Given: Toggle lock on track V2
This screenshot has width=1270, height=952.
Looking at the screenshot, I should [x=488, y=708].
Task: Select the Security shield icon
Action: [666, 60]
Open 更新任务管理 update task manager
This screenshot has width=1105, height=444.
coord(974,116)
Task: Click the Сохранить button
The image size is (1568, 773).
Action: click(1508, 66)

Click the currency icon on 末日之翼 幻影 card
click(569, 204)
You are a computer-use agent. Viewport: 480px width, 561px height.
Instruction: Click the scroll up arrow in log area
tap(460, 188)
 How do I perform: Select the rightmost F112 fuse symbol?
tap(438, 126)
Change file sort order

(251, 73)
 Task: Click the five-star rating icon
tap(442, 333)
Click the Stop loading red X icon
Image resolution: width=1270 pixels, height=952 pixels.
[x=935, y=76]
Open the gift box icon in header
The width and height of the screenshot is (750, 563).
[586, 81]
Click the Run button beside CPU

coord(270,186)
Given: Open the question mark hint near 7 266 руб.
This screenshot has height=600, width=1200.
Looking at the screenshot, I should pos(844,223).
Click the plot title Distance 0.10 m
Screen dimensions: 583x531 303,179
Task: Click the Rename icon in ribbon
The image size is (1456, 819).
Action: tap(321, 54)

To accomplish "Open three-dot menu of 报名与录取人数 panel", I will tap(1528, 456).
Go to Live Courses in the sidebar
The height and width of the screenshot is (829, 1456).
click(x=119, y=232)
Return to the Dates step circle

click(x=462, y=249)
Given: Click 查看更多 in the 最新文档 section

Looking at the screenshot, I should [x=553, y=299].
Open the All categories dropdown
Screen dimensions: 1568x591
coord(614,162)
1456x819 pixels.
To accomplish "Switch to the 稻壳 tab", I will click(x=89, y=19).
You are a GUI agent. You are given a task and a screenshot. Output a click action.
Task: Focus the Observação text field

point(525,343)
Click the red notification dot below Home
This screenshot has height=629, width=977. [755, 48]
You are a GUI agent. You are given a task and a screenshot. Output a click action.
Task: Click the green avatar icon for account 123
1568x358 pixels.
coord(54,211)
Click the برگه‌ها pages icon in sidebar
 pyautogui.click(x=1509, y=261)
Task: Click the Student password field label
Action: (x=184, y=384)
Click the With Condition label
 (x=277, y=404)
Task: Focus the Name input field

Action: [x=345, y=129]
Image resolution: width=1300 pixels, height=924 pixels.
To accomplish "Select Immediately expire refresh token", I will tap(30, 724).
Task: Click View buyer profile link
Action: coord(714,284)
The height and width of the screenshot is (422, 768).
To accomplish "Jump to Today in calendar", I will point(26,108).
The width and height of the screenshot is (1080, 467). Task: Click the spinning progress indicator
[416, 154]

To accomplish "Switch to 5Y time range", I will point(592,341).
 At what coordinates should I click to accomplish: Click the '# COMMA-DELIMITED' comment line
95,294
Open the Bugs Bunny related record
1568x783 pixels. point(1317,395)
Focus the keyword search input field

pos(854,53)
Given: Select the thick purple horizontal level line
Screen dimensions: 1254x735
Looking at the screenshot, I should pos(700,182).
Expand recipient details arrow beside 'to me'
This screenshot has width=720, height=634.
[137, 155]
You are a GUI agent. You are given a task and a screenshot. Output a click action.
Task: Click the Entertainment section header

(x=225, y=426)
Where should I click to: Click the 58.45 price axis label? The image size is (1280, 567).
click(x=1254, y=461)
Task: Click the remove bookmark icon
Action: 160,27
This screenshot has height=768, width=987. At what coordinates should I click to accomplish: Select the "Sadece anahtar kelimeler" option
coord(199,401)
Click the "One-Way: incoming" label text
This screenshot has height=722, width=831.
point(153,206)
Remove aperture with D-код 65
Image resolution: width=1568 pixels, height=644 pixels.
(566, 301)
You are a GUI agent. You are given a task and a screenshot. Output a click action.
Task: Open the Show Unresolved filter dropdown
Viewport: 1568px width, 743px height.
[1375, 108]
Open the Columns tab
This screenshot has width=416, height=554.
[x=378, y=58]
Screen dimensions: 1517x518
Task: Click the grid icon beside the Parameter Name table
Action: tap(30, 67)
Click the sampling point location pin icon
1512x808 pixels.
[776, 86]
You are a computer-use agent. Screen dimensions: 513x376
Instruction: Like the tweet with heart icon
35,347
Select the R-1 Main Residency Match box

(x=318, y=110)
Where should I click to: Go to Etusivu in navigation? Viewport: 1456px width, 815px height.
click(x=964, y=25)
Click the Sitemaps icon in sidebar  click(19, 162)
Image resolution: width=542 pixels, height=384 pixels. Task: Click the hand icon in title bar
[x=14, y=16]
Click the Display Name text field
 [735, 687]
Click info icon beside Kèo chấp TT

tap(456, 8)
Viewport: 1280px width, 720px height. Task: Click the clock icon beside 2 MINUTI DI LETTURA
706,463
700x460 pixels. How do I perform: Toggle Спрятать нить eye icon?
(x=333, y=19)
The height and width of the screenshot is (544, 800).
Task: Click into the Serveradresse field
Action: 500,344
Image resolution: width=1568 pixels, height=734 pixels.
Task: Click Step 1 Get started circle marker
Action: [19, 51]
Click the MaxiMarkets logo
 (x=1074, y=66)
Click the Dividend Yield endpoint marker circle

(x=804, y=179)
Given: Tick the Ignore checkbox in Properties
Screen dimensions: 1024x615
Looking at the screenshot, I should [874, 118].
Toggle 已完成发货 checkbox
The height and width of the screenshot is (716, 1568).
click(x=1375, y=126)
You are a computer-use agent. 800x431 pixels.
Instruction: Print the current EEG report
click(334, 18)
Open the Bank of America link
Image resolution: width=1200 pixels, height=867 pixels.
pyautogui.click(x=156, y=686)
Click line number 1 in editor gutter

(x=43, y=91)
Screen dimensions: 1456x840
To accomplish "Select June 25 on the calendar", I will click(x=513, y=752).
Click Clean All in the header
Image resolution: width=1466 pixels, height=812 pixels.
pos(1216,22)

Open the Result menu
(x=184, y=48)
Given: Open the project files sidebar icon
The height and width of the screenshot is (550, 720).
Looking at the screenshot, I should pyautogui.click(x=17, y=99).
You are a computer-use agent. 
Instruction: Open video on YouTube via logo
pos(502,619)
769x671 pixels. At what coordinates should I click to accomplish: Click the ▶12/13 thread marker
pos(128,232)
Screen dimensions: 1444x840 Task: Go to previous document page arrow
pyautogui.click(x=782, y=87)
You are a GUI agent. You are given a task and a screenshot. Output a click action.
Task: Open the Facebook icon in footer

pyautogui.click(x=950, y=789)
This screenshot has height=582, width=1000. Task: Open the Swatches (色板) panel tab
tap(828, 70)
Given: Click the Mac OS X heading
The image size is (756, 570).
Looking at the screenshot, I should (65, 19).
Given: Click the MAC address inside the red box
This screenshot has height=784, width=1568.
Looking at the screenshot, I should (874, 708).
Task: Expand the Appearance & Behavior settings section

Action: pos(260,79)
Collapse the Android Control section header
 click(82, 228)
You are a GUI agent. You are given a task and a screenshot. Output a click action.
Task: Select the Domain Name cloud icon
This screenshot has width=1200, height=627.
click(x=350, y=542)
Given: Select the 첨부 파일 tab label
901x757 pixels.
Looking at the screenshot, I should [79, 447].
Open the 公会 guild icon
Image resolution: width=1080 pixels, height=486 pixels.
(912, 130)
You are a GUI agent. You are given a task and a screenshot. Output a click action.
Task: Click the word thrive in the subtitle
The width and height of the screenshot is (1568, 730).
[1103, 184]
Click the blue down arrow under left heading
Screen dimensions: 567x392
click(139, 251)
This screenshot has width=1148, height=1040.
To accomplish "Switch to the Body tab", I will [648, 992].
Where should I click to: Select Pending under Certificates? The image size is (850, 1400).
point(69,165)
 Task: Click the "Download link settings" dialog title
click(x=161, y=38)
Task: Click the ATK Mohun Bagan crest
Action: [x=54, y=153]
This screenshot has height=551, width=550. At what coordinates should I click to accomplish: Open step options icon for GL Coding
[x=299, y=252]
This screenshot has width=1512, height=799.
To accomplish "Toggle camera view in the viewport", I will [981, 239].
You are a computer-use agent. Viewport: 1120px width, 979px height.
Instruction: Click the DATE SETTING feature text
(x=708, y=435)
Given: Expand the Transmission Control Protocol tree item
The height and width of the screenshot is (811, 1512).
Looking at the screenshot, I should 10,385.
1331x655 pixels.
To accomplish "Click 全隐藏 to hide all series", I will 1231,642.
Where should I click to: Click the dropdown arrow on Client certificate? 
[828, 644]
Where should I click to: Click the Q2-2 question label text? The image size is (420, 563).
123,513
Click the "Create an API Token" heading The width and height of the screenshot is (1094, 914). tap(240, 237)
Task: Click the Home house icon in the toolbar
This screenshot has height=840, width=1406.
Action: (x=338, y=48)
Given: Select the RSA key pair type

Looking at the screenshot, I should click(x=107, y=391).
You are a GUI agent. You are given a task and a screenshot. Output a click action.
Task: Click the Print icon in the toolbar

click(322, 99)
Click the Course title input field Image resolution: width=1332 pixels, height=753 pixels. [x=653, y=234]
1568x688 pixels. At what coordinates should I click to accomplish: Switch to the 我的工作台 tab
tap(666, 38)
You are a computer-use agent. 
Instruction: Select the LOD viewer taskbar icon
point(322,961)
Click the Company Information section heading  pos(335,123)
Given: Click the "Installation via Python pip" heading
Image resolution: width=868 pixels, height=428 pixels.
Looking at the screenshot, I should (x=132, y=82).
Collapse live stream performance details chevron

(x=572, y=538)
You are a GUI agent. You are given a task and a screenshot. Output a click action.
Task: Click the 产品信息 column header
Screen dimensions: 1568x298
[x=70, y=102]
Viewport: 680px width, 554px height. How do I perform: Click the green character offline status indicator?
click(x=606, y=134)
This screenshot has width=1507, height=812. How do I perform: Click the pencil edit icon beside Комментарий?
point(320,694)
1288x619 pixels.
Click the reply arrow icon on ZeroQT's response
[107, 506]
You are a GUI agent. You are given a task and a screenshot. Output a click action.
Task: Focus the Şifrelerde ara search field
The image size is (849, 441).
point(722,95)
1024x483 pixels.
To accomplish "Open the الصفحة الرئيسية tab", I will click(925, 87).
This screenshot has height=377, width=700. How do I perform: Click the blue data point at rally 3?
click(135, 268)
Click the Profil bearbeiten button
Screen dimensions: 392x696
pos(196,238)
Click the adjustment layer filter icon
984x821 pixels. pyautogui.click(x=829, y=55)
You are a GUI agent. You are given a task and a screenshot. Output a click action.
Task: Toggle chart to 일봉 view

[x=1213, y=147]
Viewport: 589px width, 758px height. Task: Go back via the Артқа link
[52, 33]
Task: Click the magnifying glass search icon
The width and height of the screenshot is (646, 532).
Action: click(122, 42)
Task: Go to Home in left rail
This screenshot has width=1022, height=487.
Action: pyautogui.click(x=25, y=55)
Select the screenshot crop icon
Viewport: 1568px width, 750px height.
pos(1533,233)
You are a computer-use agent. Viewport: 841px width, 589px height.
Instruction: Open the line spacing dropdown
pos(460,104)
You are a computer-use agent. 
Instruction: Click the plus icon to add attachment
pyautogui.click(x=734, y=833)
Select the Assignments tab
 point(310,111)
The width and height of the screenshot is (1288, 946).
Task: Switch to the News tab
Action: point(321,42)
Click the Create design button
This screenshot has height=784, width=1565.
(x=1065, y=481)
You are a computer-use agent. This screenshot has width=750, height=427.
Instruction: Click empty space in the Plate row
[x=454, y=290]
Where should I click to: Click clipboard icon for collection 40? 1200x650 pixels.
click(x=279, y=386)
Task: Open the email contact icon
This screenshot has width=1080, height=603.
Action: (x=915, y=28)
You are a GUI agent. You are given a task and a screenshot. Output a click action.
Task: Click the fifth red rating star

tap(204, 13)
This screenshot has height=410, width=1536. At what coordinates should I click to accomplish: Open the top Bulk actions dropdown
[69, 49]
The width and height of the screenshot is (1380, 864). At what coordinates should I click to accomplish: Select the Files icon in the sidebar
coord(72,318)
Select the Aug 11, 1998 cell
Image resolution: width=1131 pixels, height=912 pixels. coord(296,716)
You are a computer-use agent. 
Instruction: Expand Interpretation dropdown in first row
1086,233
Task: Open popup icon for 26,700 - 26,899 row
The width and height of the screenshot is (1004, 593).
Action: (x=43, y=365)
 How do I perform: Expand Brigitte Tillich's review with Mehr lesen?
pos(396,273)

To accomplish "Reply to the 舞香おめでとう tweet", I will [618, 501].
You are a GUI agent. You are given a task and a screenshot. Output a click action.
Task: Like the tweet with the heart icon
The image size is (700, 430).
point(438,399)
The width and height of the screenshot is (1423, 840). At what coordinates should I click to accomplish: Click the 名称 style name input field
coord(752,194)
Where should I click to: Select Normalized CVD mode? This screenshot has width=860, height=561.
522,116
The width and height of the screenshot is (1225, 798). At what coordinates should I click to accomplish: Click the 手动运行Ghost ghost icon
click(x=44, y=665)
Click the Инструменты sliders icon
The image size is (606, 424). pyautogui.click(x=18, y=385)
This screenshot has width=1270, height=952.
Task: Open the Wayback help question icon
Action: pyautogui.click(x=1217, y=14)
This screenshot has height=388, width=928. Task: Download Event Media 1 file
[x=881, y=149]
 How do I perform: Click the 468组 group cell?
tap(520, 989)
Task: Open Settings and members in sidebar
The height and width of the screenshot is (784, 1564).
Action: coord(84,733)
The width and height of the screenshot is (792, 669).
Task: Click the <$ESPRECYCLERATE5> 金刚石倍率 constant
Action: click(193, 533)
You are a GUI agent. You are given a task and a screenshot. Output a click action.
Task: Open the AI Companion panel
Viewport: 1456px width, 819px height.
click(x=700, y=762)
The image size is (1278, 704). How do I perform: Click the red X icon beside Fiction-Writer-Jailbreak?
========
- _REQUIREMENTS_
Reproduce, without any changes, the lines of the material from its first line through the line containing "[x=935, y=76]", both included.

- _SOLUTION FOR THIS EXERCISE_
Given: Toggle lock on track V2
This screenshot has width=1270, height=952.
Looking at the screenshot, I should [x=488, y=708].
Task: Select the Security shield icon
Action: [666, 60]
Open 更新任务管理 update task manager
This screenshot has width=1105, height=444.
coord(974,116)
Task: Click the Сохранить button
The image size is (1568, 773).
Action: click(1508, 66)

Click the currency icon on 末日之翼 幻影 card
click(569, 204)
You are a computer-use agent. Viewport: 480px width, 561px height.
Instruction: Click the scroll up arrow in log area
tap(460, 188)
 How do I perform: Select the rightmost F112 fuse symbol?
tap(438, 126)
Change file sort order

(251, 73)
 Task: Click the five-star rating icon
tap(442, 333)
Click the Stop loading red X icon
Image resolution: width=1270 pixels, height=952 pixels.
[x=935, y=76]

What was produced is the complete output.